Incessant shrill cheeping coming from the huge nest perched atop one of the power poles greeted me on my morning walk. Hoping for a glimpse of the noisy chicks or even a look at the adult osprey feeding their hungry brood I slowed my pace. Oh well perhaps they were off hunting or fishing. No matter, the cheeps thrilled me. Happy just to be alive and walking I delighted in the day and the chorus.
With each step I thought back to the days past when I dragged my feet as every move fired shards of pain through my body. Fibromyalgia had become my “new norm”. My days were filled with medication and whatever flavor-of-the-month treatment I managed to find. This was not the stuff of scintillating conversation. Nor was my account of my sleepless nights filled with pain and infomercials.
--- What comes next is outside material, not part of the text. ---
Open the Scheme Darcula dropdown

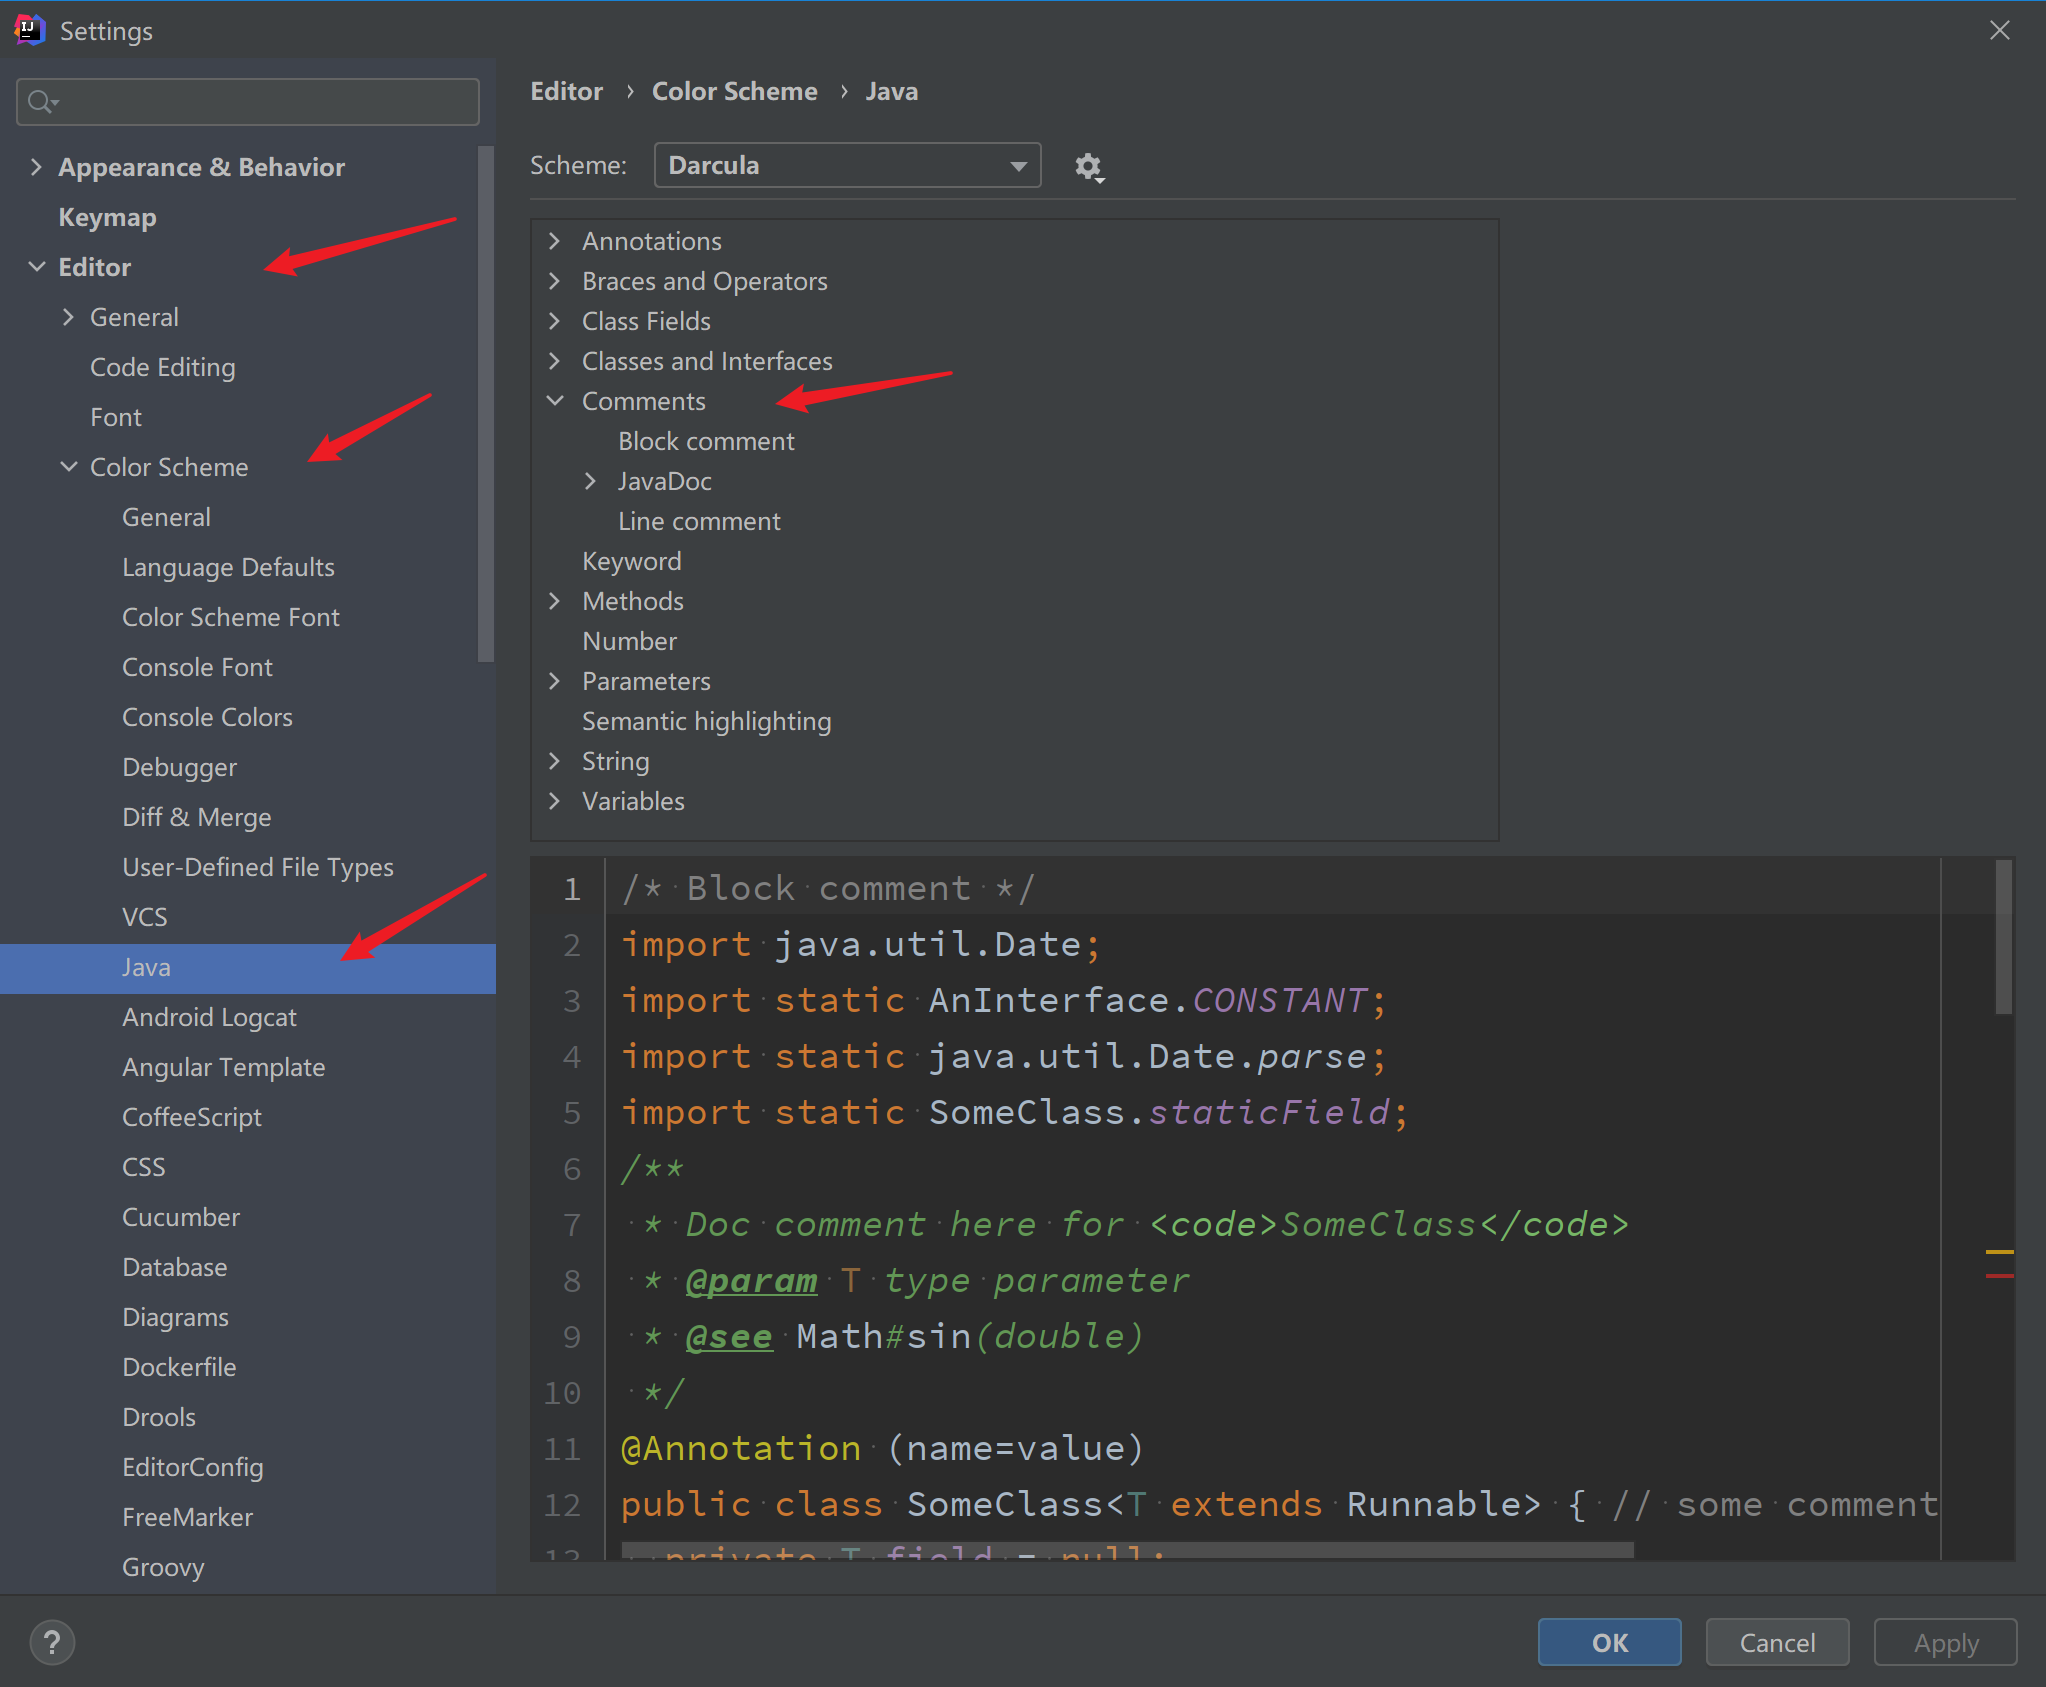click(x=847, y=165)
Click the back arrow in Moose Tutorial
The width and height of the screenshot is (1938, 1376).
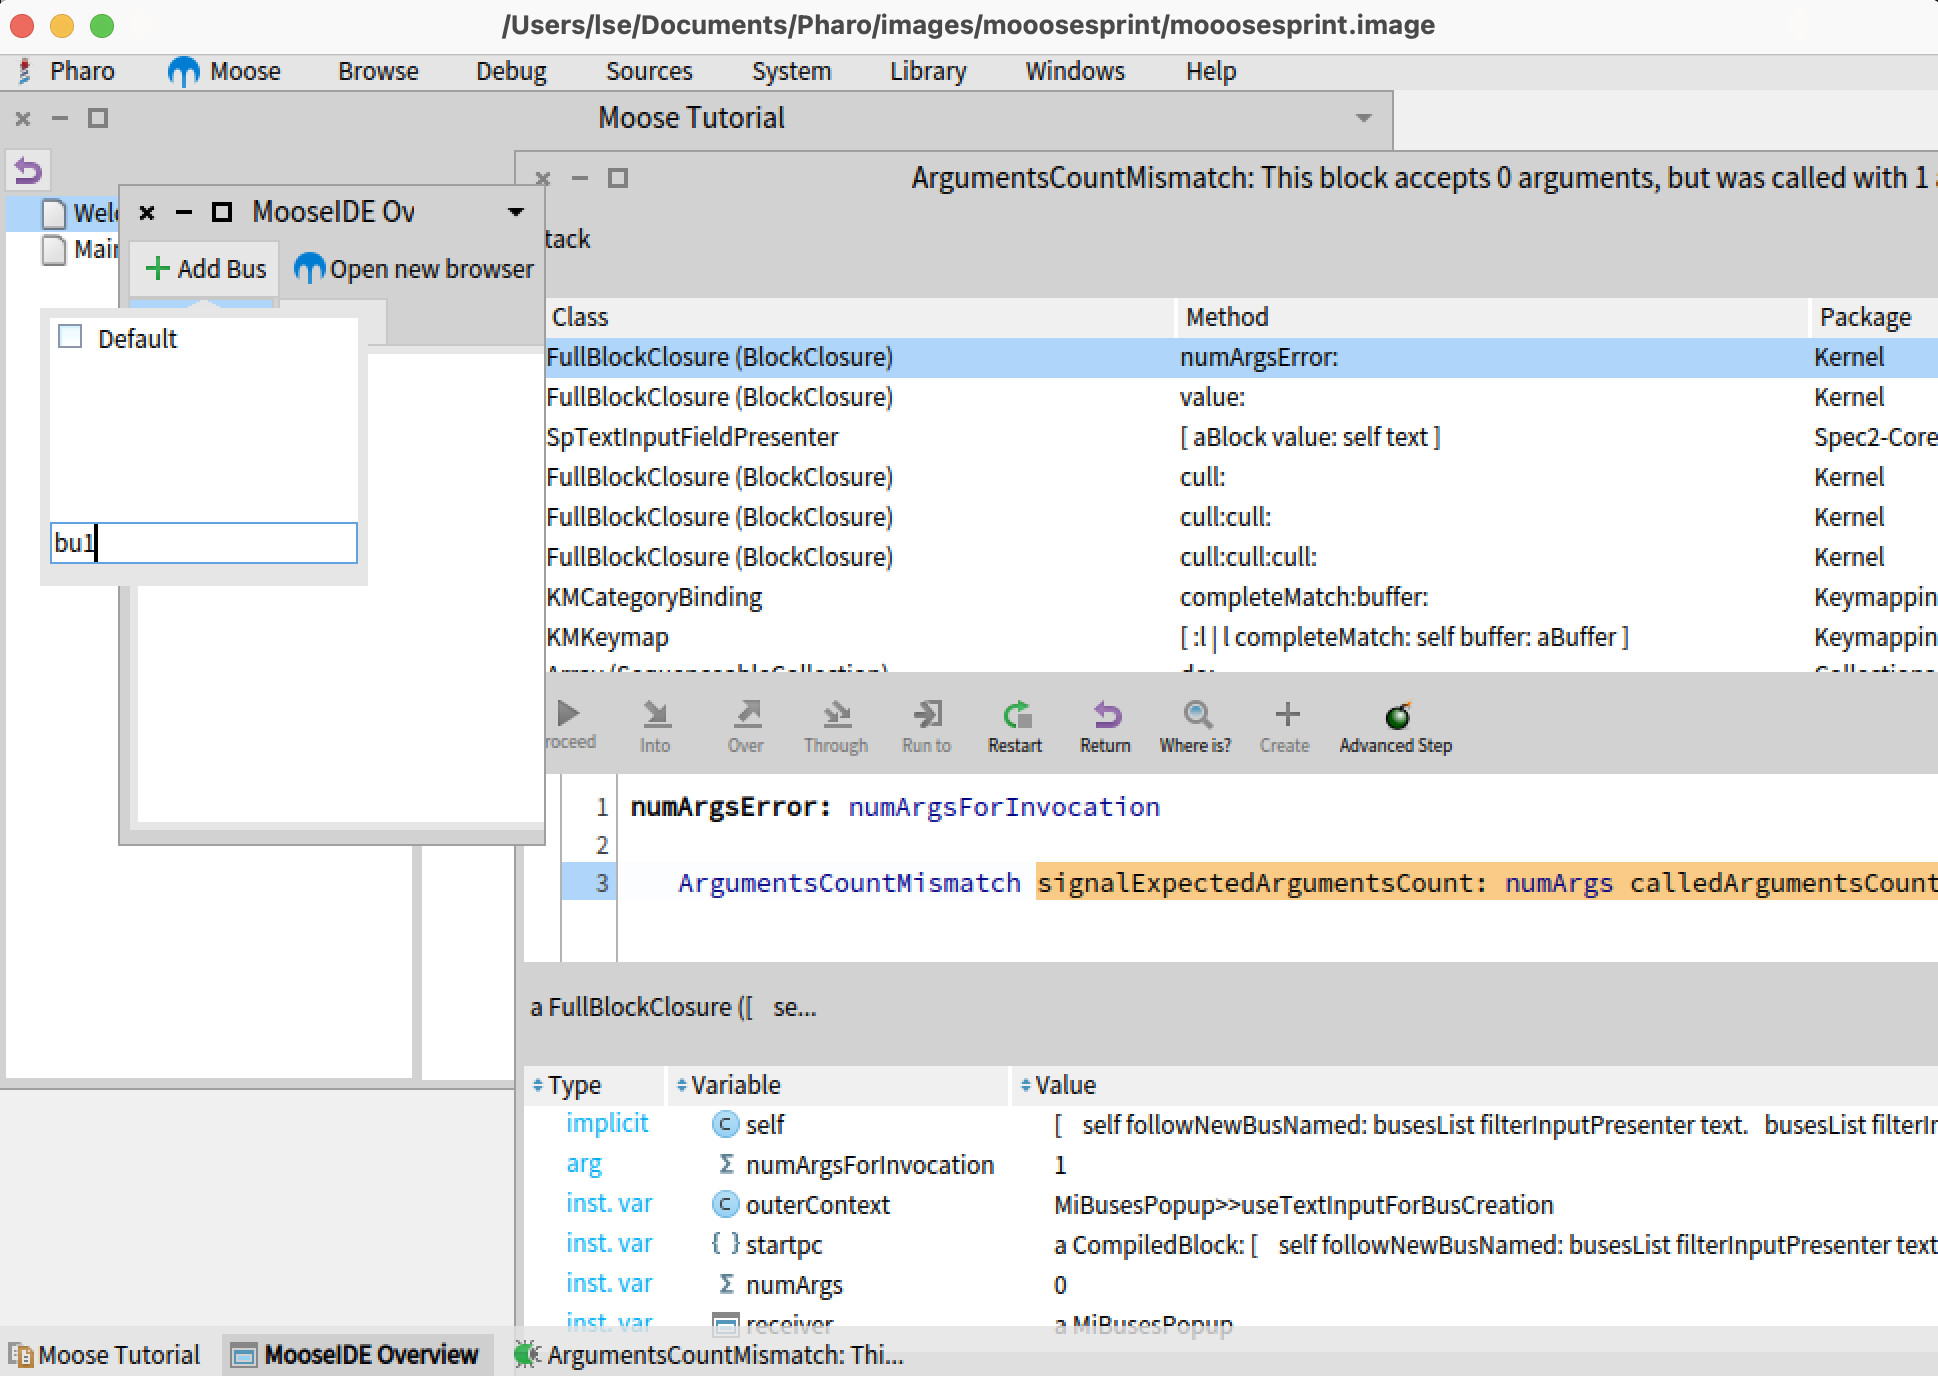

I lived from sauna to sauna, hot tub soak to hot tub soak, from medication to medication. When I found a new treatment, I embraced it with every ounce of enthusiasm I could muster hoping and praying it would be the one that helped.
As each prescription, each physician, holistic practitioner and treatment failed to help, my desperation and fear grew. What if there was no cure, no relief? What would become of me?
The anger and self-pity festered and grew. I lashed out aiming my sarcasm at whoever was nearest. Another direct hit, another lost friend, one of many, who scurried to get away from me. Who could blame them?
Friends and acquaintances joined the growing list of what used to be, a list which included my teaching career, movies, photography, ceramics… Bit-by-bit my world was shrinking. The me that used to be was no more, replaced by a pain obsessed, over-medicated shell of my former self.
My lowest of lows descended when I could not find a medication, a treatment, even a temporary reprieve I had not already tried. Then my thoughts turned to ending it all. But what if I botched a suicide attempt? I could end up even worse than I was now. Could I possibly be any worse?
Visions of a stooped, wizened, lonely, self-centered woman old before my time begging for my next dose of painkillers in a nursing home appeared. Was this my fate?
Enough of the past, I delight in the day, in each and every day since I found Joy of Healing (www.joyofhealing.com) I celebrate my remission, nearly fifteen glorious years without the debilitating pain and prescriptions. Eager to see what lies around the next bend in the path, the next phase of my journey, I pick up my pace.